▶ Extrait du texte:
* * *
Pour un pêcheur au coup classique, la difficulté en carpodrome, c’est d’oublier ses schémas habituels. Pour la carpe, il faut en effet multiplier les options et construire plusieurs coups. L’expérience et la pratique aident beaucoup bien sûr. Fabrice Casimir, que j’ai choisi de suivre aujourd’hui, pêche énormément sur des spots très variés. Il a su développer une approche très pragmatique pour minimiser les erreurs. Choix des coups, amorce, appâts… rien n’est laissé au hasard !
Un sondage minutieux
Le sondage, déjà, s’apparente à une véritable exploration des fonds. Fabrice prospecte plusieurs coups possibles avec la même ligne, depuis la bordure, élément par élément, de 4 à 13m. Il enregistre ainsi le dénivelé et sait si un montage peut servir partout ou pas, selon la distance à laquelle les poissons vont mordre dans la journée. Sa bannière est courte et Fabrice amorce très précisément. Un fond plat, indispensable, de la taille d’une petite assiette est suffisant, plus facile à trouver en s’éloignant du bord. La sonde reste toujours à portée car les carpes qui fouillent à la recherche des appâts peuvent creuser un fond souvent meuble. Une différence de quelques centimètres peut alors fausser le réglage du flotteur. L’antenne, qui pointe à mi-hauteur, sert d’indicateur. Si elle disparaît complètement, c’est que les carpes ont creusé !
Six coups prévus
Fabrice prévoit ainsi un coup de départ en bordure, face à lui, deux coups de bordures latéraux, deux coups au large (avec des approches différentes) et un éventuel coup en surface. Il commence prudemment à une longueur de kit (5 à 6m), jamais loin. Les carpes, troublées par les installations et le remue-ménage sur la berge, ne viennent au bord qu’en fin de journée. À l’inverse, attaquer au grand large serait dangereux, car si elles prenaient peur d’emblée, elles mettraient un temps fou à revenir.
* * *
▶ Consignes:
[A] Recopiez le passage du texte sur la pêche en carpodrome qui commence par « Pour un pêcheur » et se poursuit jusqu'à « au hasard ! ».
[B] D'après le texte sur la pêche en carpodrome, à quelle distance Fabrice commence-t-il à pêcher ?
Les items ne jouent aucun rôle dans cette partie.
* * *
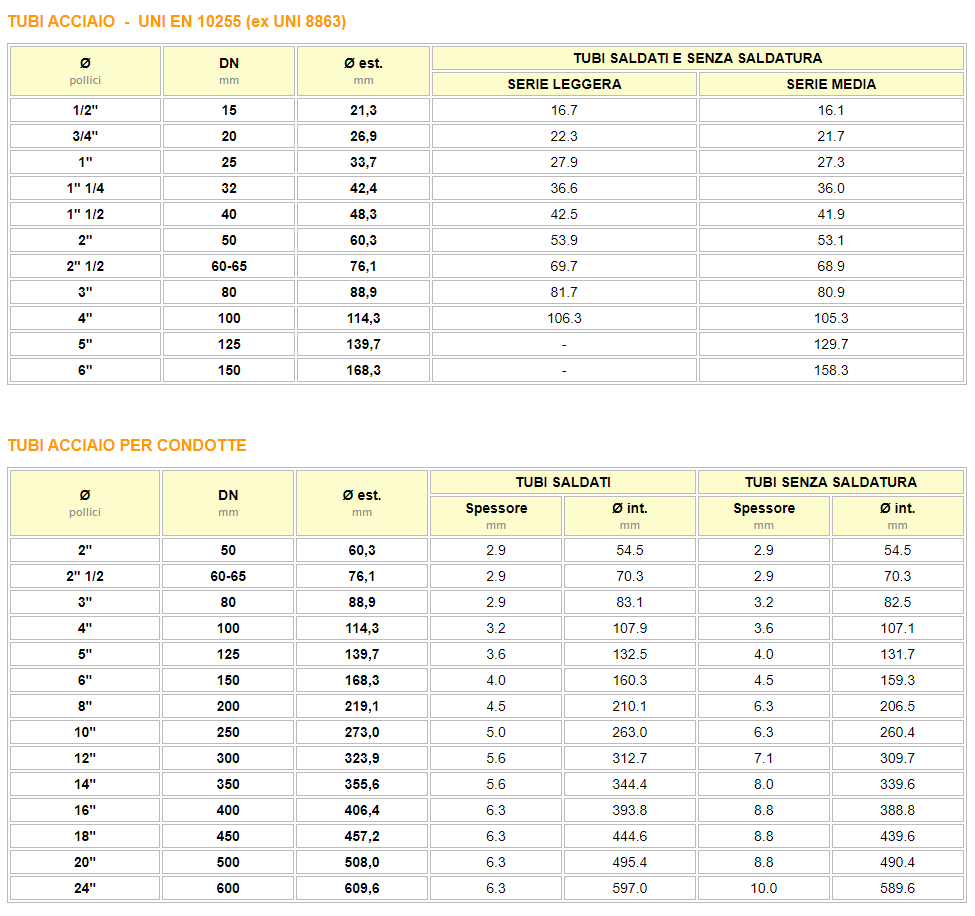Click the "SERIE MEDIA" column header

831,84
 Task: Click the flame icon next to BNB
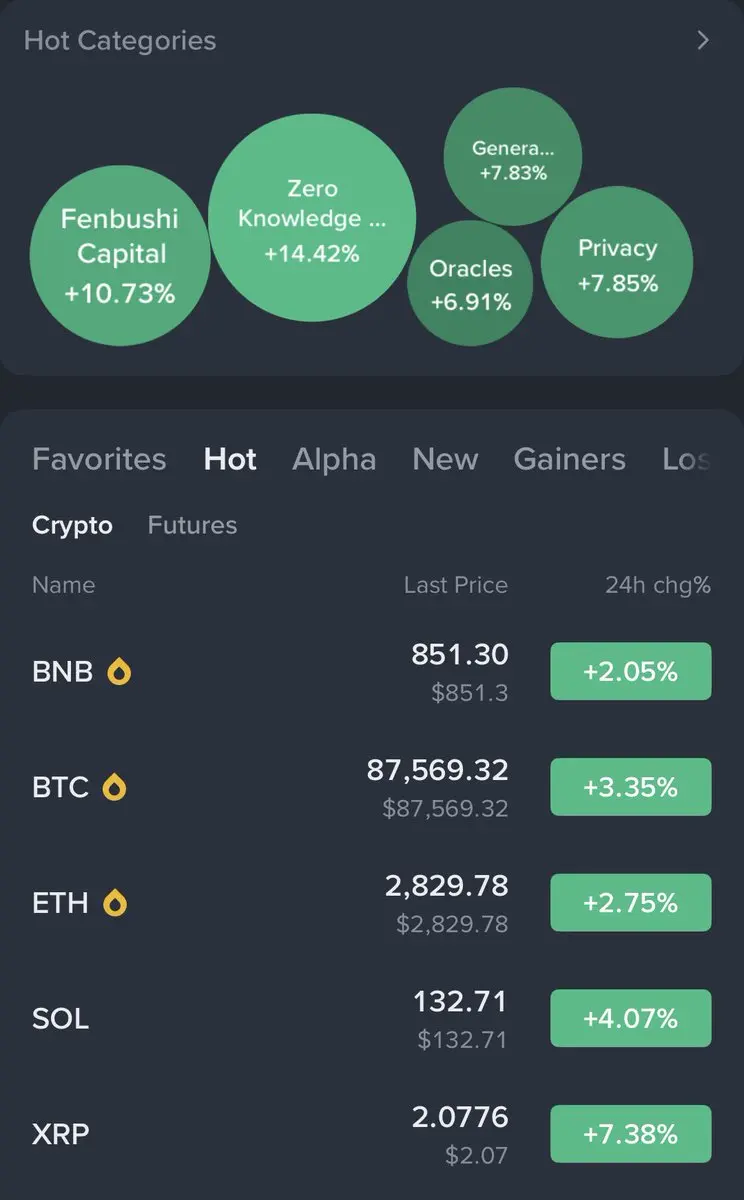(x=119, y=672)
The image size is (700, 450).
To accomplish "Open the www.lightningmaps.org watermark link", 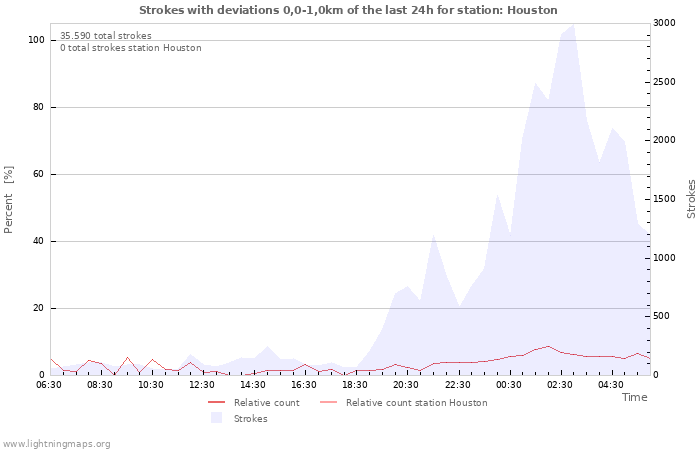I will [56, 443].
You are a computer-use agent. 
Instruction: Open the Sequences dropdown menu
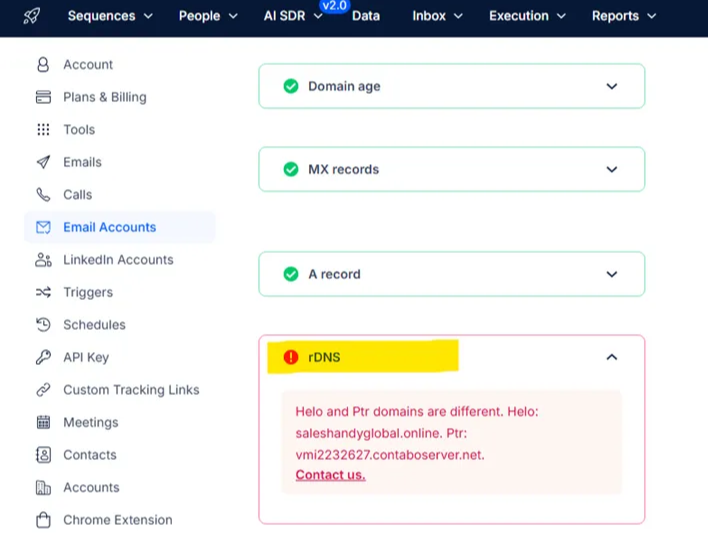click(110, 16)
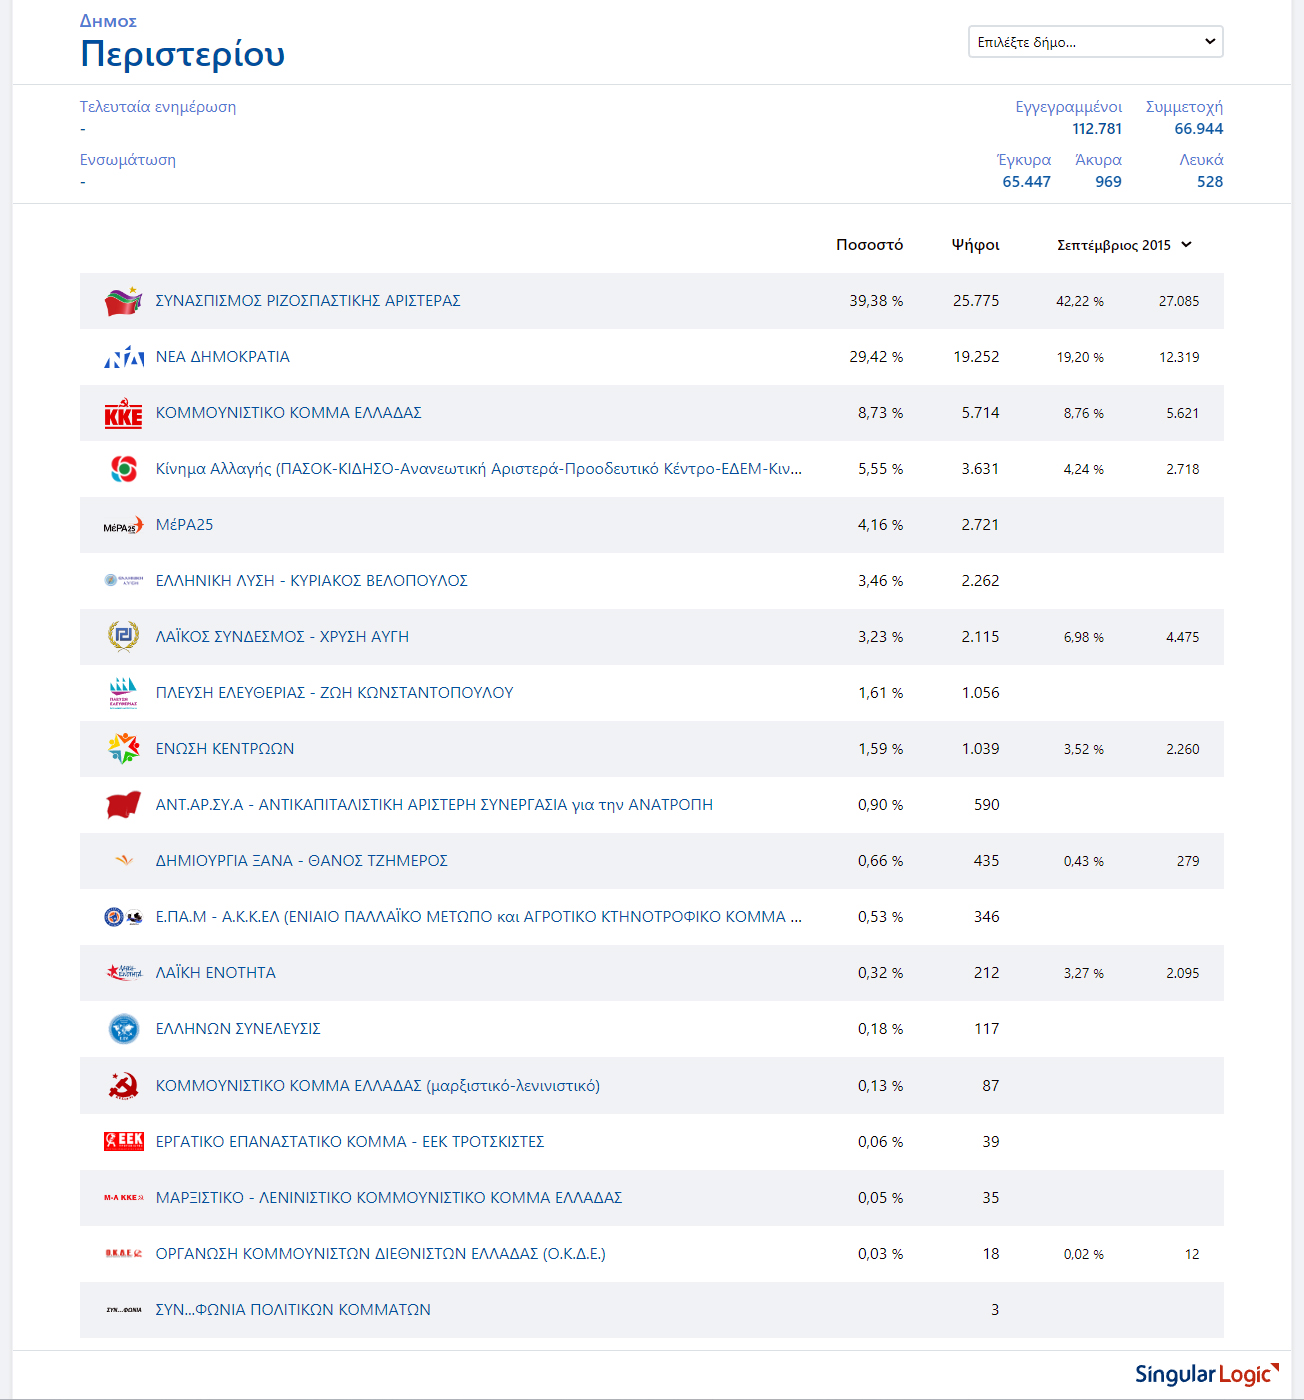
* * *
▶ Résultats attendus:
[A]
Pour un pêcheur au coup classique, la difficulté en carpodrome, c’est d’oublier ses schémas habituels. Pour la carpe, il faut en effet multiplier les options et construire plusieurs coups. L’expérience et la pratique aident beaucoup bien sûr. Fabrice Casimir, que j’ai choisi de suivre aujourd’hui, pêche énormément sur des spots très variés. Il a su développer une approche très pragmatique pour minimiser les erreurs. Choix des coups, amorce, appâts… rien n’est laissé au hasard !

[B] À une longueur de kit, soit 5 à 6 m.